[009] Lagniappe

1.7K 332 22
                                    

Malam beberapa hari lalu itu adalah malam yang aneh. Baik untuk Boram maupun Appa. Untuk Namjoon? Malam itu justru adalah malam yang membuat segala sesuatunya jelas dan indah. Boram yang tertidur di rooftop namun bangun di kamarnya dan Appa yang baru saja menerima pengakuan bahwa seorang laki-laki telah jatuh cinta pada anaknya.

Sementara Namjoon? Hanya bulan dan angin malam itu yang tahu detak jantungnya melompat kegirangan. Seakan mengkonfirmasi perasaan Namjoon terhadap Boram, sang bulan hanya menjadi orang ketiga di antara mereka berdua. Ia sekarang tahu di mana hatinya berada. Sangat jelas.

Hatinya berada di perempuan yang sedang makan di hadapannya ini.

Apakah ia dapat menyebutnya makanan? Maksudnya, hanya sepotong ubi manis kecil, beberapa potong brokoli, dan susu protein? Setidaknya, Boram menyebutnya sebagai makan siang yang mengenyangkan. Sementara dalam piring Namjoon sekarang sudah ada banyak makanan kafetaria yang siap ia lahap.

“Kau cukup hanya makan sebanyak itu?” Namjoon menatap ragu. “Aku biasa makan hanya sebanyak ini.
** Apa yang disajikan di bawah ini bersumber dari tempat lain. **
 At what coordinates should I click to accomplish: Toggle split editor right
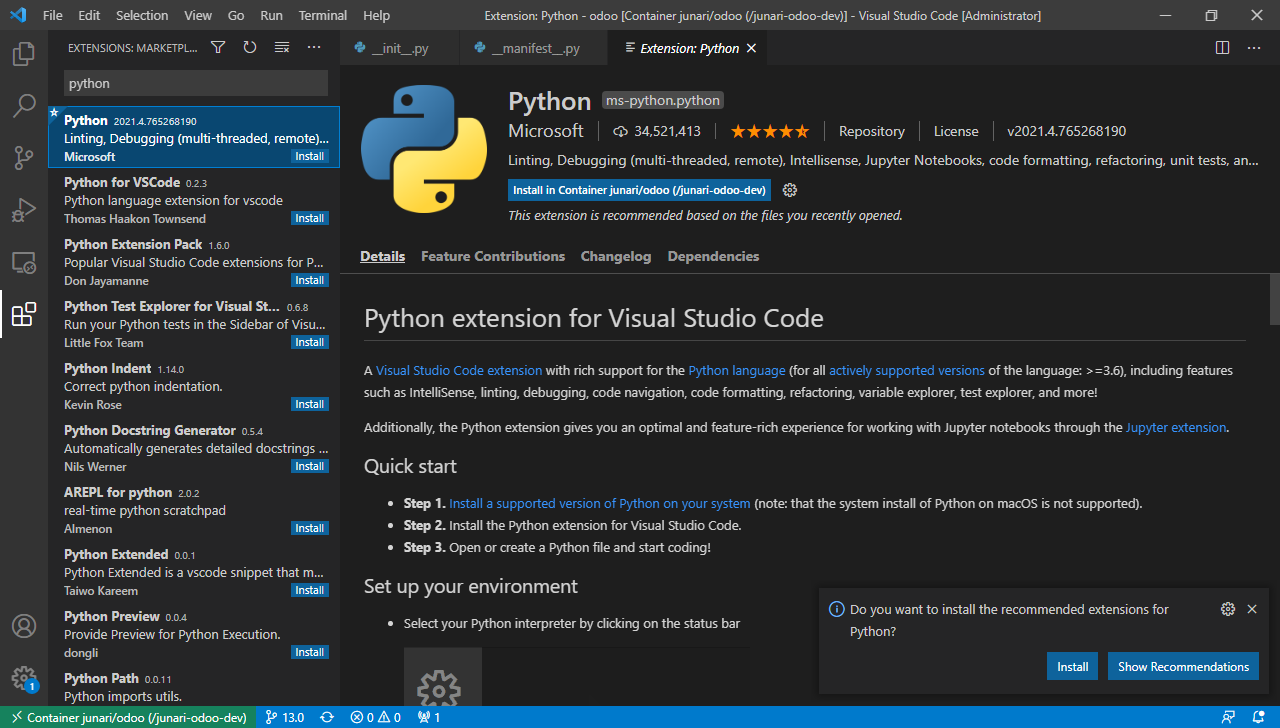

Tenang saja, Joon.” Boram masih mengunyah ubi manisnya. “Lagipula aku harus membayar dietku yang gagal beberapa minggu lalu saat makan ramyeon udang di studiomu.”

Namjoon hanya tertawa mendengar pernyataan lucu itu. Sebegitu perhitungannya kah gadis ini? Sungguh, padahal Namjoon tak menemui ada kekurangan dalam diri Boram. Entah karena ia sudah jatuh cinta, atau memang begitulah keadaannya. Boram tidak gemuk sama sekali, tapi kenapa masih harus diet? Namjoon tahu perempuan sangat terobsesi dengan tubuh ideal, ia tak ingin membatasi Boram juga dengan perdietannya. Semua orang punya hak.
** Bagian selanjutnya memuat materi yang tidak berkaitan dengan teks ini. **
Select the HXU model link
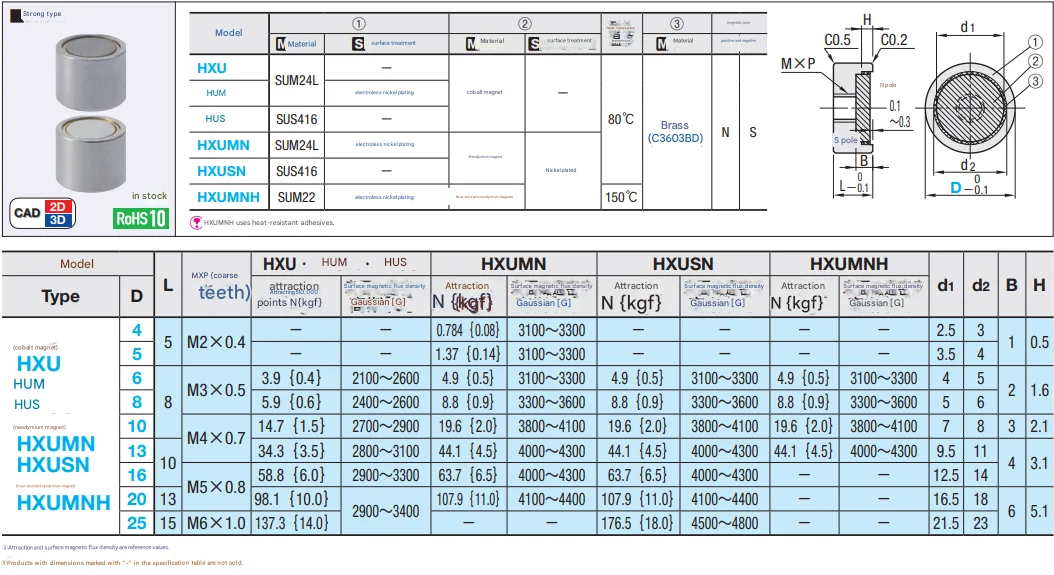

“Aku hanya tak mau kau sakit. Jadi jika kau diet, pastikan kau tetap makan barang sedikit apapun. Mengerti?” Namjoon mulai melahap makanannya. “Aku mengerti, Appa.” Boram tertawa. Ini kali pertamanya ada orang yang mendukung dietnya.

Tunggu.

Apa itu berarti Namjoon juga menganggapnya gemuk?

Oh, tidak.

“Lagipula, kurasa kau tidak gemuk. Tubuhmu baik-baik saja.”

Phew. Hembusan kecil keluar dari mulut Boram setelah mendengar Namjoon mengatakan hal itu. Gila, kenapa Namjoon jadi mendadak tahu tentang pikirannya?

“Tapi kenapa kau malah mengiyakan soal program dietku?” Boram menghentikan tangannya yang sedari tadi sibuk memotong ubi manis.

“Memangnya aku siapamu sampai boleh melarangmu diet?” Balas Namjoon spontan.

Kelewat logis. Semua yang Namjoon katakan sangat logis. Tapi sebenarnya, Boram juga bingung, siapa Namjoon untuknya? Meskipun sejujurnya ia berusaha keras untuk menganggap Namjoon adalah teman baiknya di samping Hoseok.

“Kau temanku,” celetuk Boram.

“Jadi jika aku pacarmu, apa kau akan mendengarkanku untuk menghentikan dietmu?” Tanya Namjoon lagi.

Pemuda itu tertawa. Ia yakin, jawabannya pasti tidak. Sebulan lebih mengenal gadis ini, ia tahu bahwa Boram adalah orang yang persisten.

“Setidaknya bisa kupertimbangkan jika memang kau pacarku.” Boram kembali melahap ubi manisnya.

“Kalau begitu ayo pacaran.”

Hening.

Tak!

“Kau sudah gila, ya?!” Boram memukul kepala Namjoon dengan garpunya dengan mata yang benar-benar membelalak, rasanya kedua bola matanya bisa jatuh menggelinding kapan saja. Beberapa murid yang duduk di dekat mereka menoleh kaget karena suara Boram yang lumayan kelas di tengah riuh rendah kafetaria. Ia tidak habis pikir dengan perkataan Namjoon tadi.